Stored data below:

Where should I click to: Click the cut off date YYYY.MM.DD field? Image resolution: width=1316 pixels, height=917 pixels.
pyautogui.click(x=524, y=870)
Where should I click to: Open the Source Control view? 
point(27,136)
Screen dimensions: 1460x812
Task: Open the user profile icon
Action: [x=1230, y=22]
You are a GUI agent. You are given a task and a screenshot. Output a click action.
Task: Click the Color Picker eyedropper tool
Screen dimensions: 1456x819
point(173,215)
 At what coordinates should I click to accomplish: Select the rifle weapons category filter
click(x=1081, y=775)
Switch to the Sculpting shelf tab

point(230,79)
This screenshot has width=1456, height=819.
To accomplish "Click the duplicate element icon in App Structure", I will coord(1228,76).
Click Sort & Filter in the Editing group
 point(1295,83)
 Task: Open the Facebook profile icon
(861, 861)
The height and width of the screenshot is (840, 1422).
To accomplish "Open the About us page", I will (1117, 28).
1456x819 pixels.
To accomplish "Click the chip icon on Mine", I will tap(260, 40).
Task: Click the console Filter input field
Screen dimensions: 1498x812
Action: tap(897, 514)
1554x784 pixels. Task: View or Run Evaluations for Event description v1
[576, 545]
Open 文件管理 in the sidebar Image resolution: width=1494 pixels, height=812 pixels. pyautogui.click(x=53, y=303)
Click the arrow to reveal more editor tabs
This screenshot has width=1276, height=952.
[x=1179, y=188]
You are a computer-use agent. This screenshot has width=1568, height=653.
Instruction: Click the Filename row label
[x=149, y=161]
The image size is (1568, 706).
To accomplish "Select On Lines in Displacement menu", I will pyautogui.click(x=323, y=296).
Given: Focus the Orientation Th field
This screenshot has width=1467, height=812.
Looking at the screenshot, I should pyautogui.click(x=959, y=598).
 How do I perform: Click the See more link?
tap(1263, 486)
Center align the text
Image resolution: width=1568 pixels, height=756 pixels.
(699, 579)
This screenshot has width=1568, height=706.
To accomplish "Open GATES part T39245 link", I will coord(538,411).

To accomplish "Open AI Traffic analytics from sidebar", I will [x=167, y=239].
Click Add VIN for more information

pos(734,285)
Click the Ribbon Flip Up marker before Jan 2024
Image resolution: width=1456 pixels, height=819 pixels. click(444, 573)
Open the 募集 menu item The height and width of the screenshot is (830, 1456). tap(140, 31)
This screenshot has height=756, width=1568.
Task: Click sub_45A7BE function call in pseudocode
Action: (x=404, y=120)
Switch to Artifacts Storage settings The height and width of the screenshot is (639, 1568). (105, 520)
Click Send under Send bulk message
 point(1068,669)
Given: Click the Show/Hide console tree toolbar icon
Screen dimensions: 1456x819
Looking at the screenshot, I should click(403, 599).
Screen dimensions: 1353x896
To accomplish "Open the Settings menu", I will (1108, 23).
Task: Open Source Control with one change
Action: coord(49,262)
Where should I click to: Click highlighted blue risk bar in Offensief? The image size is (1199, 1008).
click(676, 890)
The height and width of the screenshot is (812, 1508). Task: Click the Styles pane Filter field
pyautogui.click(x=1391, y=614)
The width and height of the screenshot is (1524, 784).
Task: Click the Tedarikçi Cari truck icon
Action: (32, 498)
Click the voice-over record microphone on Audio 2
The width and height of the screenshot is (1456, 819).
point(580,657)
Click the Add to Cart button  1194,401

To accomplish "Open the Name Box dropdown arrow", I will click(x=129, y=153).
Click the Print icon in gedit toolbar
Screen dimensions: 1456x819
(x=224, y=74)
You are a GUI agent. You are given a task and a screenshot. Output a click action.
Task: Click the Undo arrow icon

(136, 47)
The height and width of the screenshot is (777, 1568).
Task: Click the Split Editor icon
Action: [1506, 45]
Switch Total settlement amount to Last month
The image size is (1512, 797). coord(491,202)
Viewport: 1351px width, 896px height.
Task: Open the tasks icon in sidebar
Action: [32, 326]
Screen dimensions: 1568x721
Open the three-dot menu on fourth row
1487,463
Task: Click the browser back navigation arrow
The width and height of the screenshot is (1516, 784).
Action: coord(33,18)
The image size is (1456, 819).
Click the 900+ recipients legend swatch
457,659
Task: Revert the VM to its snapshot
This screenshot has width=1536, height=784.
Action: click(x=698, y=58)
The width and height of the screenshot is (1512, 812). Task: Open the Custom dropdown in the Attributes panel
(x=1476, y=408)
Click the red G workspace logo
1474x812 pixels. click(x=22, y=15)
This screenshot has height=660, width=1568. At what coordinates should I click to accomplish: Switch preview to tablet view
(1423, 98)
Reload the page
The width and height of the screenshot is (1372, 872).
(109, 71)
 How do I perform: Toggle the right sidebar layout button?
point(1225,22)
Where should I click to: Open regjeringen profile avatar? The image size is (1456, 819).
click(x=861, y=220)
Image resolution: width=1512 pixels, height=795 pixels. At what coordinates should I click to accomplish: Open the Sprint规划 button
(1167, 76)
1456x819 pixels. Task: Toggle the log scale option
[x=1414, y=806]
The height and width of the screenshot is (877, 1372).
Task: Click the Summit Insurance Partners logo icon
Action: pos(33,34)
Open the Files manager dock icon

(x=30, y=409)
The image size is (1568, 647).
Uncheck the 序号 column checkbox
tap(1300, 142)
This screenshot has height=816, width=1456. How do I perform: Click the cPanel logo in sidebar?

End of Stored data.

> **What you will do**:
An exact copy of all the records is the only acceptable answer.

> **Exercise answer**:
Where should I click to: Click the cut off date YYYY.MM.DD field? Image resolution: width=1316 pixels, height=917 pixels.
pyautogui.click(x=524, y=870)
Where should I click to: Open the Source Control view? 
point(27,136)
Screen dimensions: 1460x812
Task: Open the user profile icon
Action: [x=1230, y=22]
You are a GUI agent. You are given a task and a screenshot. Output a click action.
Task: Click the Color Picker eyedropper tool
Screen dimensions: 1456x819
point(173,215)
 At what coordinates should I click to accomplish: Select the rifle weapons category filter
click(x=1081, y=775)
Switch to the Sculpting shelf tab

point(230,79)
This screenshot has width=1456, height=819.
To accomplish "Click the duplicate element icon in App Structure", I will coord(1228,76).
Click Sort & Filter in the Editing group
 point(1295,83)
 Task: Open the Facebook profile icon
(861, 861)
The height and width of the screenshot is (840, 1422).
To accomplish "Open the About us page", I will (1117, 28).
1456x819 pixels.
To accomplish "Click the chip icon on Mine", I will tap(260, 40).
Task: Click the console Filter input field
Screen dimensions: 1498x812
Action: tap(897, 514)
1554x784 pixels. Task: View or Run Evaluations for Event description v1
[576, 545]
Open 文件管理 in the sidebar Image resolution: width=1494 pixels, height=812 pixels. pyautogui.click(x=53, y=303)
Click the arrow to reveal more editor tabs
This screenshot has width=1276, height=952.
[x=1179, y=188]
You are a computer-use agent. This screenshot has width=1568, height=653.
Instruction: Click the Filename row label
[x=149, y=161]
The image size is (1568, 706).
To accomplish "Select On Lines in Displacement menu", I will pyautogui.click(x=323, y=296).
Given: Focus the Orientation Th field
This screenshot has width=1467, height=812.
Looking at the screenshot, I should pyautogui.click(x=959, y=598).
 How do I perform: Click the See more link?
tap(1263, 486)
Center align the text
Image resolution: width=1568 pixels, height=756 pixels.
(699, 579)
This screenshot has width=1568, height=706.
To accomplish "Open GATES part T39245 link", I will coord(538,411).

To accomplish "Open AI Traffic analytics from sidebar", I will [x=167, y=239].
Click Add VIN for more information

pos(734,285)
Click the Ribbon Flip Up marker before Jan 2024
Image resolution: width=1456 pixels, height=819 pixels. click(444, 573)
Open the 募集 menu item The height and width of the screenshot is (830, 1456). tap(140, 31)
This screenshot has height=756, width=1568.
Task: Click sub_45A7BE function call in pseudocode
Action: (x=404, y=120)
Switch to Artifacts Storage settings The height and width of the screenshot is (639, 1568). (105, 520)
Click Send under Send bulk message
 point(1068,669)
Given: Click the Show/Hide console tree toolbar icon
Screen dimensions: 1456x819
Looking at the screenshot, I should click(403, 599).
Screen dimensions: 1353x896
To accomplish "Open the Settings menu", I will (1108, 23).
Task: Open Source Control with one change
Action: coord(49,262)
Where should I click to: Click highlighted blue risk bar in Offensief? The image size is (1199, 1008).
click(676, 890)
The height and width of the screenshot is (812, 1508). Task: Click the Styles pane Filter field
pyautogui.click(x=1391, y=614)
The width and height of the screenshot is (1524, 784).
Task: Click the Tedarikçi Cari truck icon
Action: (32, 498)
Click the voice-over record microphone on Audio 2
The width and height of the screenshot is (1456, 819).
point(580,657)
Click the Add to Cart button  1194,401

To accomplish "Open the Name Box dropdown arrow", I will click(x=129, y=153).
Click the Print icon in gedit toolbar
Screen dimensions: 1456x819
(x=224, y=74)
You are a GUI agent. You are given a task and a screenshot. Output a click action.
Task: Click the Undo arrow icon

(136, 47)
The height and width of the screenshot is (777, 1568).
Task: Click the Split Editor icon
Action: [1506, 45]
Switch Total settlement amount to Last month
The image size is (1512, 797). coord(491,202)
Viewport: 1351px width, 896px height.
Task: Open the tasks icon in sidebar
Action: [32, 326]
Screen dimensions: 1568x721
Open the three-dot menu on fourth row
1487,463
Task: Click the browser back navigation arrow
The width and height of the screenshot is (1516, 784).
Action: coord(33,18)
The image size is (1456, 819).
Click the 900+ recipients legend swatch
457,659
Task: Revert the VM to its snapshot
This screenshot has width=1536, height=784.
Action: click(x=698, y=58)
The width and height of the screenshot is (1512, 812). Task: Open the Custom dropdown in the Attributes panel
(x=1476, y=408)
Click the red G workspace logo
1474x812 pixels. click(x=22, y=15)
This screenshot has height=660, width=1568. At what coordinates should I click to accomplish: Switch preview to tablet view
(1423, 98)
Reload the page
The width and height of the screenshot is (1372, 872).
(109, 71)
 How do I perform: Toggle the right sidebar layout button?
point(1225,22)
Where should I click to: Open regjeringen profile avatar? The image size is (1456, 819).
click(x=861, y=220)
Image resolution: width=1512 pixels, height=795 pixels. At what coordinates should I click to accomplish: Open the Sprint规划 button
(1167, 76)
1456x819 pixels. Task: Toggle the log scale option
[x=1414, y=806]
The height and width of the screenshot is (877, 1372).
Task: Click the Summit Insurance Partners logo icon
Action: pos(33,34)
Open the Files manager dock icon

(x=30, y=409)
The image size is (1568, 647).
Uncheck the 序号 column checkbox
tap(1300, 142)
This screenshot has height=816, width=1456. How do I perform: Click the cPanel logo in sidebar?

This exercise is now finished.